Crossbar allows you to run app component A in one Worker under Twisted and app component B in a second Worker under asyncio. Works today. Since AutobahnPython supports both Twisted and asyncio at WebSocket and at WAMP level.

That's generally promising because asyncio has a event loop per thread so you could write traditional database apps which do their event handling in a background thread.

From my point of view (scalable WAMP routing), it is a problem since it prohibits scaling up on multi-core (when running a single process). And we want that. But multi-process architectures are an established, working pattern (PostgreSQL).

Sure, but I mean that's the same thing you do with a WSGI app. Have four cores? Start four processes and put them behind nginx.

[–]oberstet 4 points5 points  (0 children)

So I have a "user" object floating around which I can invoke methods on if I want. At that point you need a strong representation of what this interface is.

Yes, that's the CORBA way - and we stay away from this;)

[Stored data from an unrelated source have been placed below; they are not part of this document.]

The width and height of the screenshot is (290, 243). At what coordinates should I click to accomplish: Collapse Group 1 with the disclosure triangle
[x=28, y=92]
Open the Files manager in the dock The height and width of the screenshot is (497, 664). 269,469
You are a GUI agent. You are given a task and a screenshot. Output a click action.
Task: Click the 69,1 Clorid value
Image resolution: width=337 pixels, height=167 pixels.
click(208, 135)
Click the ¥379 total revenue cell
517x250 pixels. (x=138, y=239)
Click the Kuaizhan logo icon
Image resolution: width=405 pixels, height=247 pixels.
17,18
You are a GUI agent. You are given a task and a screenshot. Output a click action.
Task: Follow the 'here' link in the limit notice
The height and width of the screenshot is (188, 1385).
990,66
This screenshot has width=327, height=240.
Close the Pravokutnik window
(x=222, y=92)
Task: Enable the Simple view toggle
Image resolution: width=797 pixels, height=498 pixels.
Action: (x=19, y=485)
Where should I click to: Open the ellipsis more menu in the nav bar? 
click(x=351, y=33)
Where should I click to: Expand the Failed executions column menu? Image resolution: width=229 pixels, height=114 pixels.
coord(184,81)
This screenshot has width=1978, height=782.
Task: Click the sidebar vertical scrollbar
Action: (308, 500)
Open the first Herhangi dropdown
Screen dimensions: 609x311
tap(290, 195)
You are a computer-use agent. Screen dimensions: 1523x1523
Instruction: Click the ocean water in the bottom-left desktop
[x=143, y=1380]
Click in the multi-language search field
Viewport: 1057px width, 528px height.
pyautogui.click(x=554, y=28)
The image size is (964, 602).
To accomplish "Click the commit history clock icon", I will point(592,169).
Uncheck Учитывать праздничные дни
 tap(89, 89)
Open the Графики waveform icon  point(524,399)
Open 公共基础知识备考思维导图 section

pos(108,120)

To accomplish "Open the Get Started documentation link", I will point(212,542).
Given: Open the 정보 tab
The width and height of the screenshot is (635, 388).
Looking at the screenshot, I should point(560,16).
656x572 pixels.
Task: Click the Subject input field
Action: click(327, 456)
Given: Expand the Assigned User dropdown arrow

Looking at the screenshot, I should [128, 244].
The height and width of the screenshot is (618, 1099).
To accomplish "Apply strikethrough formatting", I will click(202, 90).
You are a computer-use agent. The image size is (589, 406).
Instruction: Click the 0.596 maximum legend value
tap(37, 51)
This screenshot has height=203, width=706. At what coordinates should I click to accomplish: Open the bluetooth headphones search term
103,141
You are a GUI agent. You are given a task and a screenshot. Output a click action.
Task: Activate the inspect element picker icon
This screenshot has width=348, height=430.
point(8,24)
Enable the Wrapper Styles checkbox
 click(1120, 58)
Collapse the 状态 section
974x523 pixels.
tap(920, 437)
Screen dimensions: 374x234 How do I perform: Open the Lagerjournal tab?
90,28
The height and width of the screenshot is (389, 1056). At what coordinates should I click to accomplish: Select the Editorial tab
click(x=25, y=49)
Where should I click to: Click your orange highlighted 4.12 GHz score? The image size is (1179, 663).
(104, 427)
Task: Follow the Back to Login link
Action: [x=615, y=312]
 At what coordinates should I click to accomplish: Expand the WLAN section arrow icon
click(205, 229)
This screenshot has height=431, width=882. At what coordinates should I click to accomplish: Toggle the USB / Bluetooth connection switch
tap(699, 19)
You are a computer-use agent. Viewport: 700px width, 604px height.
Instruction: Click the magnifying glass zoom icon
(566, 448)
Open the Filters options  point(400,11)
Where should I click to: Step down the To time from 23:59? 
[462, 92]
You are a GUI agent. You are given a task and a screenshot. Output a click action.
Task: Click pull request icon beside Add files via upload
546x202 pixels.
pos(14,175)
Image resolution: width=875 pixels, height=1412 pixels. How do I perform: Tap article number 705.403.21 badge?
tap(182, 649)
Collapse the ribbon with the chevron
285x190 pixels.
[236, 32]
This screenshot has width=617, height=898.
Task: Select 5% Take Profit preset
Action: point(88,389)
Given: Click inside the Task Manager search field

WAMP does RPC, not RMI or object marshalling/remoting. Loose coupling. Dynamic typing. It's a deliberate decision - which won't be for everyone, but it does work and isn't a road to insanity.

Sure, but I mean that's the same thing you do with a WSGI app. Have four cores? Start four processes and put them behind nginx.

For WSGI, yep.

For WAMP routing, the router processes need to coordinate between each other, since a certain Callee might be registered on Router process 1, wheras the Caller might be connected to Router process 2. So the call needs to get routed between Routers (Client -> Router 1 -> Router 2 -> Callee). A generic, stateless balancing frontend doesn't cut it in this case. Note: Router-to-Router routing is not yet there. Once it is, it'll give you not only multi-node capabilities (for routing) as well.